Um especialista em direitos humanos das Nações Unidas alertou para uma deterioração “alarmante” da segurança, dos direitos humanos e da situação humanitária nas regiões norte e leste do Mali.

O alerta de Alioune Tine surge após dois ataques que ocorreram nos últimos dias contra forças internacionais, incluindo um atentado suicida em Gao que deixou pelo menos dois civis mortos e mais de 15 outros feridos.

Tine afirma que mais de 120 pessoas foram supostamente assassinadas num período de três semanas em abril e maio. Segundo o representante, os extremistas aproveitaram a falta de serviços básicos “para explorar as comunidades e colocá-las umas contra as outras”.

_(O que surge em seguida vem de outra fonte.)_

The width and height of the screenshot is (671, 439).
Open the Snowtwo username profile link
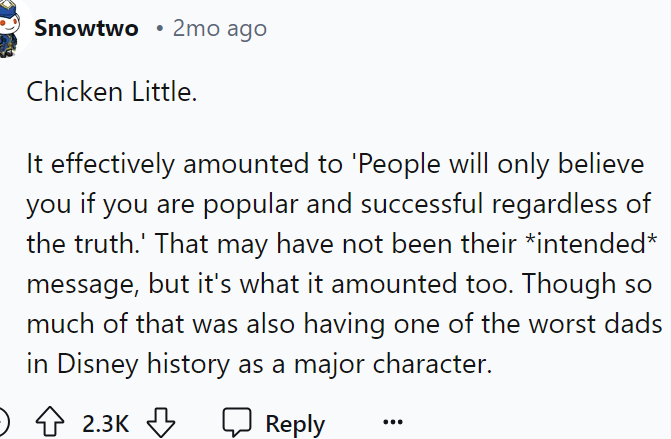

Alguns ataques foram atribuídos a grupos armados, incluindo o Movimento de Salvação de Azawad (MSA) e o Grupo de Autodefesa e Aliados Touareg IMGHAD (GATIA), notou o especialista da ONU.

O especialista senegalês referiu que a insegurança em curso no Mali, que tem sido caracterizada por raptos e assassinatos seletivos, obrigou à deslocação de comunidades inteiras, forçando mais de 650 escolas a serem fechadas nas regiões central e norte, afetando cerca de 200.000 crianças.

Tine também manifestou preocupação com os crescentes ataques contra as forças armadas do Mali, levantando preocupações sobre operações antiterroristas “que não respeitam os padrões internacionais de direitos humanos”.

A guerra no Mali começou em 2012, quando diferentes grupos armados começaram a lutar contra o governo pela autonomia para a região norte do país. A guerra matou milhares de pessoas e fez milhões de deslocados, criando uma crise humanitária no país da África Ocidental.

De acordo com Tine, mais de 4,1 milhões de pessoas precisam de ajuda alimentar, com mais de 250 mil sofrendo de desnutrição aguda.

O especialista – que tomou posse como perito independente sobre a situação dos direitos humanos no Mali a 1 de maio – apresentará o seu relatório ao Conselho de Direitos Humanos em março do próximo ano.